Dorfman ile Mattelart, bu saldırıların farkındaydı; ancak Para leer al Pato Donald’ı aslen bunlara değil, Amerikan kültürünün saldırısına karşı yazmışlardı. Kitap, Şili solunun aynı sertlikteki karşı saldırısının hararetini taşıyordu. Her ikisi de öğretim üyesi olan yazarlar ele aldıkları konuya hâkim olmakla birlikte, akademik bir kitap yazmak istemiyorlardı – aksine, kitlelerce rahatça okunup anlaşılabilecek, açık bir dille kaleme alınmış bir metin oluşturmak gayretindeydiler. Bu, kitabın doğrudan doğruya sosyalist kültür politikalarına eşlik eden bir metin olarak da algılanabileceğini gösteriyor – Quimantú’nun kurulması, La Firme ve Cabro Chico gibi çizgi dergilerin yayınlanması, Şili’de sevilen Amerikan popüler kültür ürünleriyle rekabet edebilecek nitelikte sosyalist yayınların yaratılması demekti. Bu yayınlar, Disney’nin çizgi romanlarına alternatif oluştururken, Dorfman ile Mattelart’ın kitabı da Disney yayınlarının arkasındaki kültür emperyalizmini teşhir ediyordu. Para leer al Pato Donald tam da Allende’nin ve Unidad Popular’ın arka arkaya gerçekleştirdiği sosyalist reformların heyecanı içinde kaleme alınmış bir karşı-propaganda metniydi – zekâyla, öfkeyle ve incelikli bir alaycılıkla örülü bir karşı-propaganda metni.

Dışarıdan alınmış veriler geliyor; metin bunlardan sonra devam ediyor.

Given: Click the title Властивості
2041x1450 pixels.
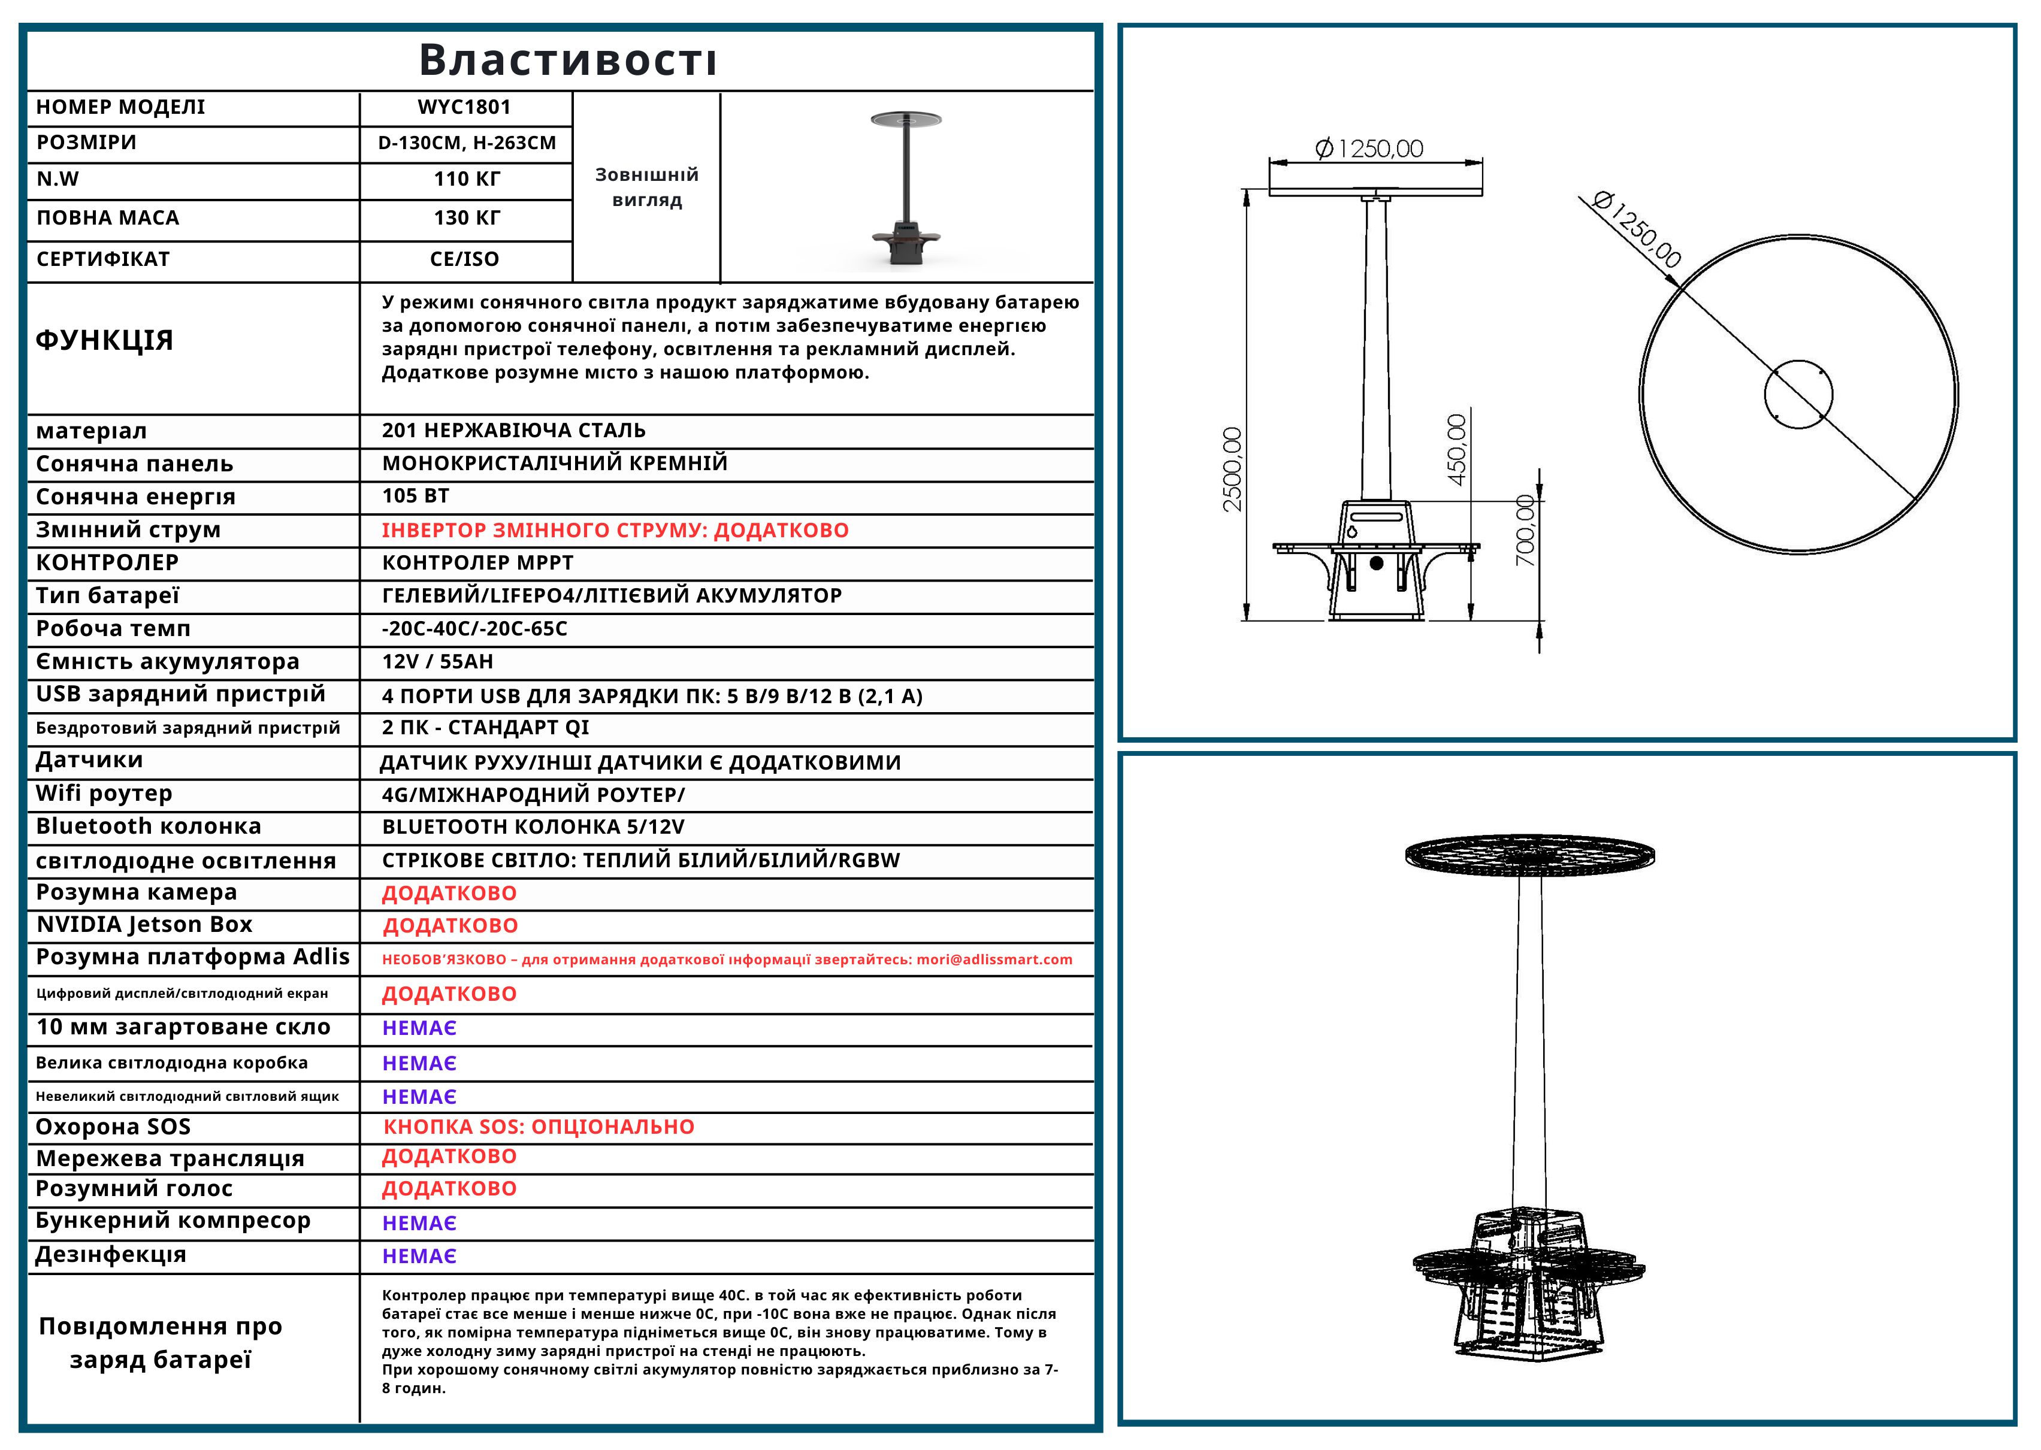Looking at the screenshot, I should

[1] Michael Kackman, Citizen Spy: Television, Espionage and Cold War Culture (University of Minnesota Press, 2005) s. 154.
[2] James Hay, Jayson Harsin, Jim Cohen ve Armand Mattelart, “Interview with Armand Mattelart”, Communication and Critical/Cultural Studies, 10, (1), s. 35.
[3] Ricardo Jorge de Lucena Lucas, “To read Mattelart/Dorfman, 50 years later: but… what about the comics?”, Matrizes, Eylül-Aralık 2020, 14, (3), s. 246.
[5] David Kunzle, “Giriş”, Emperyalist Kültür Sanayii ve W. Disney: Vakvak Amca Nasıl Okunmalı?, Ariel Dorfman ve Armand Mattelart, çev. Atilla Aksoy (İstanbul: Gözlem Yayınları, 1977) s. 11.
[6] Christiane Berth, “Comics in a Revolutionary Context: Educational Campaigns and Collective Memory in Sandinista Nicaragua”, Comics and Memory in Latin America, Jorge C. Catala Carrasco, Paulo Drinot, James Scorer (ed.) (Pittsburgh: University of Pittsburgh Press, 2017) s. 154.